## [Task prompt]
Find the line holding "This screenshot has width=949, height=910." in the entries below. Give it again exactly, along with every line after it up to and including the line holding "Image resolution: width=1568 pixels, height=727".
--- Material for this task ---
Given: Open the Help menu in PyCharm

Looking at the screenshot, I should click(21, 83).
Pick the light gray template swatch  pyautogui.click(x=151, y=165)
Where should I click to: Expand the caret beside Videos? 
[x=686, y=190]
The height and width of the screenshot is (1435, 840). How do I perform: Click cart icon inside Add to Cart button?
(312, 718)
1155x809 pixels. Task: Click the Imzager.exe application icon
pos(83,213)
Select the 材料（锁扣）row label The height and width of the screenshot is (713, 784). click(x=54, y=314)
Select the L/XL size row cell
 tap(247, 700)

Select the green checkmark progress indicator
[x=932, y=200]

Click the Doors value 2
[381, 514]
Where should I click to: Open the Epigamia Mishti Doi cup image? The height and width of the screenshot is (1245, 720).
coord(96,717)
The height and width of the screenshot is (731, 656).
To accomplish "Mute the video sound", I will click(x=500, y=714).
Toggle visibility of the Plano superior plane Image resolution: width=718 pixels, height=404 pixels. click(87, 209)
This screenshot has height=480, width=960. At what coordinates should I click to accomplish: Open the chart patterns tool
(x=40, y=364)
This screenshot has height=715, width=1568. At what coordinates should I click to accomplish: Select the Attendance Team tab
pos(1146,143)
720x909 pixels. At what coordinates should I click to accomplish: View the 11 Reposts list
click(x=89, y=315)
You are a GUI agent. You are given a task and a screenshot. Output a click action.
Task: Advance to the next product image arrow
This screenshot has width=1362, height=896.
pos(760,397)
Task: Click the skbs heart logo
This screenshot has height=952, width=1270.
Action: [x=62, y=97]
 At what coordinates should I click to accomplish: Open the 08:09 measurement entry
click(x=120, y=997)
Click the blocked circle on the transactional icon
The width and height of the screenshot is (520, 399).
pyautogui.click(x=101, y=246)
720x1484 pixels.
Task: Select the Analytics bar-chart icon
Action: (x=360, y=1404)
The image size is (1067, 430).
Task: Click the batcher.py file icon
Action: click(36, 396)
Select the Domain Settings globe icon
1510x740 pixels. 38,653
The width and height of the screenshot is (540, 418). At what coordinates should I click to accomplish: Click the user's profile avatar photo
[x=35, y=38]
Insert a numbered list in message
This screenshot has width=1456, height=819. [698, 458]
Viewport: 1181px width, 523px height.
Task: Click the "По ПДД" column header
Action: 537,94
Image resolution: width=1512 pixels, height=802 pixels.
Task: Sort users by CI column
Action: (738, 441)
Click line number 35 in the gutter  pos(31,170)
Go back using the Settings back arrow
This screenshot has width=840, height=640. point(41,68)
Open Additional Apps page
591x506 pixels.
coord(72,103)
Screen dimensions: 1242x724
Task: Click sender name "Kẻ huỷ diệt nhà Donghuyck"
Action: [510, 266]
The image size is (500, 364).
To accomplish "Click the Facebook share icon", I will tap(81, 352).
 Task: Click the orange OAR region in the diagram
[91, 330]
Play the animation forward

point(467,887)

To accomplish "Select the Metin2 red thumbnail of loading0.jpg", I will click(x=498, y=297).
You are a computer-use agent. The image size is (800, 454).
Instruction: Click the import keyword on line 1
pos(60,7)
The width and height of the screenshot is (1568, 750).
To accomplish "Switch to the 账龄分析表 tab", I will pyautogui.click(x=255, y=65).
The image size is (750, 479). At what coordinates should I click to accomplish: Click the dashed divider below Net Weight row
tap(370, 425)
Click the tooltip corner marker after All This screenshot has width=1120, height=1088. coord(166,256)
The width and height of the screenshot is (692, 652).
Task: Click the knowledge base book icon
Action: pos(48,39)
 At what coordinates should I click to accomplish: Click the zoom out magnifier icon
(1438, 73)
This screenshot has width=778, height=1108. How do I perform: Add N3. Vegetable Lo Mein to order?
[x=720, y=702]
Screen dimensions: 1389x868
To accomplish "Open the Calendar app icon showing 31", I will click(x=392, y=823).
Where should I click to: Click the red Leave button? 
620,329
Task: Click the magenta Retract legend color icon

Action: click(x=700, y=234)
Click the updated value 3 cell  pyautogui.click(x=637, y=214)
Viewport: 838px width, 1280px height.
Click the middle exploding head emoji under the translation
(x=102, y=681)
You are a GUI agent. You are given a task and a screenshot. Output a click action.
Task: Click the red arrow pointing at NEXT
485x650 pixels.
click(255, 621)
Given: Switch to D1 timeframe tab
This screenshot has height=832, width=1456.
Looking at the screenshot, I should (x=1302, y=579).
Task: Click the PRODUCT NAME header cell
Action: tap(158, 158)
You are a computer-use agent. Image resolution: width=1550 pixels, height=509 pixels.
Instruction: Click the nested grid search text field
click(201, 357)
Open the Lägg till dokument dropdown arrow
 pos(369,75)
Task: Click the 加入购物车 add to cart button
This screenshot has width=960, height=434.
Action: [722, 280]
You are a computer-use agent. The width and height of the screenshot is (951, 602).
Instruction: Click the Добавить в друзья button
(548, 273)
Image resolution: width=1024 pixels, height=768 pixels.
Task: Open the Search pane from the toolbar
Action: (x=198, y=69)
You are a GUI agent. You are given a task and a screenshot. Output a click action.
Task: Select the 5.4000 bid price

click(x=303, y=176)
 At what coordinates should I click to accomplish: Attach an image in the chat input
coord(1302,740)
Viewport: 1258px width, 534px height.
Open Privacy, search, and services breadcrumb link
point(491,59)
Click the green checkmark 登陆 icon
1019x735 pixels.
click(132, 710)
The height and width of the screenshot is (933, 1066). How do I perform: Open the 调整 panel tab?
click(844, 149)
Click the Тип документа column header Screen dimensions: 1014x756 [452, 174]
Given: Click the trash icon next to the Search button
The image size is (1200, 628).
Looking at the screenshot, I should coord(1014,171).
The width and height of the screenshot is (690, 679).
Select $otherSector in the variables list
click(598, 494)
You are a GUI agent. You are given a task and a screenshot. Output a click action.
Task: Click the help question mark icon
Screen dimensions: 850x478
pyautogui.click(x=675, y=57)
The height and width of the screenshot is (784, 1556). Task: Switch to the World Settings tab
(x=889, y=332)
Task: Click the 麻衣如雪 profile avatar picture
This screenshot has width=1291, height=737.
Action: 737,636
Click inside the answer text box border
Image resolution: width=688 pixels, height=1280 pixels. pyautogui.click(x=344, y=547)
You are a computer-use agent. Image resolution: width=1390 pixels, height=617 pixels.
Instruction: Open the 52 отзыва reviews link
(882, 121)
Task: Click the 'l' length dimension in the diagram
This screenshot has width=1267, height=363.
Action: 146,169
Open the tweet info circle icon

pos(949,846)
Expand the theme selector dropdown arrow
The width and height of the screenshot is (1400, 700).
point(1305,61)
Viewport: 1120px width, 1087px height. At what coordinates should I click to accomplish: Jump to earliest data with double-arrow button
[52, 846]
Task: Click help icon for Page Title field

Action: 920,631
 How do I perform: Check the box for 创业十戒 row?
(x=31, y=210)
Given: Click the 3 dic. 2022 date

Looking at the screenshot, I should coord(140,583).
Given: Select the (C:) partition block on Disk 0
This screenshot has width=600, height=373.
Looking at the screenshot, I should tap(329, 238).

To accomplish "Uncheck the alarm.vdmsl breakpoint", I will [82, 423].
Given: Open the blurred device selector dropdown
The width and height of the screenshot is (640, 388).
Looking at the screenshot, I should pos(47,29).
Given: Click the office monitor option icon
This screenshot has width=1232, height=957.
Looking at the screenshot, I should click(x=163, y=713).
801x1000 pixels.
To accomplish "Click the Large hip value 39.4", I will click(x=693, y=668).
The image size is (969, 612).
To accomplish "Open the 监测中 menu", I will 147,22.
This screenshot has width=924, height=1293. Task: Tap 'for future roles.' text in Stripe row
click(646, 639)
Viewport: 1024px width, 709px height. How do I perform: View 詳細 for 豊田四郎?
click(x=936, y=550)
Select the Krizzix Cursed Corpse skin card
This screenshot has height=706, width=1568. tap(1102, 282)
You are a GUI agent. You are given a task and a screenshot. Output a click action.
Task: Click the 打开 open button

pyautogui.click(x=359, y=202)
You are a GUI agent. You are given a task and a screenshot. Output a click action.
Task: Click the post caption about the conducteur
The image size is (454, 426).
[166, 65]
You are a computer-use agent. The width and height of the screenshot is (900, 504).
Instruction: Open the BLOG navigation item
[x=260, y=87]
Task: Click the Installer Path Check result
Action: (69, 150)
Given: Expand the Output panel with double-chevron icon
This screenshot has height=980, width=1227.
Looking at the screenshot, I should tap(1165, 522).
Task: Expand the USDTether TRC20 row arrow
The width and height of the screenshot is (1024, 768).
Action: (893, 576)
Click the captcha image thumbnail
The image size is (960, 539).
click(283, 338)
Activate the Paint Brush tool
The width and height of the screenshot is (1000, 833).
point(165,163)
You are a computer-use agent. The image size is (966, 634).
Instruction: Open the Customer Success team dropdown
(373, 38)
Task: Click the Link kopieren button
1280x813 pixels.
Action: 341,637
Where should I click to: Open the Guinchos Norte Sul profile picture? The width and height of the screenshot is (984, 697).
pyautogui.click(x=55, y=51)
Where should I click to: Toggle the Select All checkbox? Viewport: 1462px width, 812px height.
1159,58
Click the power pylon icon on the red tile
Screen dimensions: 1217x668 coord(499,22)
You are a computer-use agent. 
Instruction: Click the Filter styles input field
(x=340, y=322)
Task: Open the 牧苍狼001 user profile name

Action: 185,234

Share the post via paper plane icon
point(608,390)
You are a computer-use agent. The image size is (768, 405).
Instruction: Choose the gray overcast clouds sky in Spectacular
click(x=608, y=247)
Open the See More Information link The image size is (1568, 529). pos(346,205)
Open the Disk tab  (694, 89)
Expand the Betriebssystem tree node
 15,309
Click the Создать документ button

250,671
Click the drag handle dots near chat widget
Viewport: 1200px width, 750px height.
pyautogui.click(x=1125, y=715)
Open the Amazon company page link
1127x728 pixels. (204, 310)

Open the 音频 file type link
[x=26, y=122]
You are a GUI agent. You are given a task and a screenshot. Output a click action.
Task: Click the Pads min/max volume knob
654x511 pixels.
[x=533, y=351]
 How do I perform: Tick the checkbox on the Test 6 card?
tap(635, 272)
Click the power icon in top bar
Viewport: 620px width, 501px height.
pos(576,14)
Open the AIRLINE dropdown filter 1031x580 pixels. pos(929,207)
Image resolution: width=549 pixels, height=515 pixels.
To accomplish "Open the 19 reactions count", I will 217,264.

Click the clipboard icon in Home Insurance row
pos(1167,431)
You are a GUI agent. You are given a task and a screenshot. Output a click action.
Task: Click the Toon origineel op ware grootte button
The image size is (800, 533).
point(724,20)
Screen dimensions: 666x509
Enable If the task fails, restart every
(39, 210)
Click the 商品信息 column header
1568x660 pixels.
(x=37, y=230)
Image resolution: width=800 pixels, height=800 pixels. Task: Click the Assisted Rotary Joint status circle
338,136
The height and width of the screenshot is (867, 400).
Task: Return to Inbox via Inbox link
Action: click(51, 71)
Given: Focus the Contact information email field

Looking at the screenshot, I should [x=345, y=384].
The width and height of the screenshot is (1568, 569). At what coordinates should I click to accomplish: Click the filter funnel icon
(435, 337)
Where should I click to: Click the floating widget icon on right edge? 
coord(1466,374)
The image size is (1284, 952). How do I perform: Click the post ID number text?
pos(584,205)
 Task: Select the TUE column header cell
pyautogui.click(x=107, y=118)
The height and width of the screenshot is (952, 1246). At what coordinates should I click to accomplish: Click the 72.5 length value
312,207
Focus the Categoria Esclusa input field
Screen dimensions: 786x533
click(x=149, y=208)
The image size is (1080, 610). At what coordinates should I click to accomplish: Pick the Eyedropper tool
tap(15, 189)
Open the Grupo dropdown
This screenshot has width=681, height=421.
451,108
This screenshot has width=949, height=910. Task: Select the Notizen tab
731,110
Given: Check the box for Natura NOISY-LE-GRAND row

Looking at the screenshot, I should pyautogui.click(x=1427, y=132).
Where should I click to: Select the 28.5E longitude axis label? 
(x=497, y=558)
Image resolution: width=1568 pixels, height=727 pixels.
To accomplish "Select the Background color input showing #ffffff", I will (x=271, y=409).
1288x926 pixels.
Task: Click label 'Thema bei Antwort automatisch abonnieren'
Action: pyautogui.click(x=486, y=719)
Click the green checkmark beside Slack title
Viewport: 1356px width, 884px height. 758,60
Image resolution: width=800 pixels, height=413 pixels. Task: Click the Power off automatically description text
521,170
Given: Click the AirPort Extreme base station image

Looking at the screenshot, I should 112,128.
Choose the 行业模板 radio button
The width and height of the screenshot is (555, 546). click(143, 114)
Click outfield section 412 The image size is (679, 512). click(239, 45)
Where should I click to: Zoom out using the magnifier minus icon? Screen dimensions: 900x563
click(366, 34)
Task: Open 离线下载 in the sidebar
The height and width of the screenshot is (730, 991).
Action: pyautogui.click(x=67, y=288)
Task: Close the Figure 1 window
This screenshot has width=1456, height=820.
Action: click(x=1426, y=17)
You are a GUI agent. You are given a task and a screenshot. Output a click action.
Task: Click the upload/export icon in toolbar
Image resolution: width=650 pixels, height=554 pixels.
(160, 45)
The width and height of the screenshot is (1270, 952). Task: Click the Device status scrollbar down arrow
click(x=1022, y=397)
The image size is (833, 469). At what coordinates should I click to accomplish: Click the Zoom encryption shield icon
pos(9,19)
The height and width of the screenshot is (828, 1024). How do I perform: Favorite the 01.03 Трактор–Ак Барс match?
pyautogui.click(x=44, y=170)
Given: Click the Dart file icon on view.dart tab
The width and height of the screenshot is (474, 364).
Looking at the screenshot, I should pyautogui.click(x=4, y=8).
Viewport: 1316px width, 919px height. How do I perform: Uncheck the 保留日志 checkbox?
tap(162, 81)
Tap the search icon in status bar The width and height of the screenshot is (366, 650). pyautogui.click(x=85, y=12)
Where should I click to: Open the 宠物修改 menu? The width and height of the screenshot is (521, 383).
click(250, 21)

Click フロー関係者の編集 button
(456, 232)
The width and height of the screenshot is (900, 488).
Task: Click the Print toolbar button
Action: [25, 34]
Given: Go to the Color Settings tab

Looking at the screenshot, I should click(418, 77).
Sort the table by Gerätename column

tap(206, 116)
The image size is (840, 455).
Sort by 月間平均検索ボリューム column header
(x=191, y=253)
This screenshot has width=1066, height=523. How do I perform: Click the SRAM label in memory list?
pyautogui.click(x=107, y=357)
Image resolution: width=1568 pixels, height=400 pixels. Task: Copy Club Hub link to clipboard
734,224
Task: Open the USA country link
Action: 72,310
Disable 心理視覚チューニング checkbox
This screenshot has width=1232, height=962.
---
## [Answer to the exercise]
This screenshot has width=949, height=910. Task: Select the Notizen tab
731,110
Given: Check the box for Natura NOISY-LE-GRAND row

Looking at the screenshot, I should pyautogui.click(x=1427, y=132).
Where should I click to: Select the 28.5E longitude axis label? 
(x=497, y=558)
Image resolution: width=1568 pixels, height=727 pixels.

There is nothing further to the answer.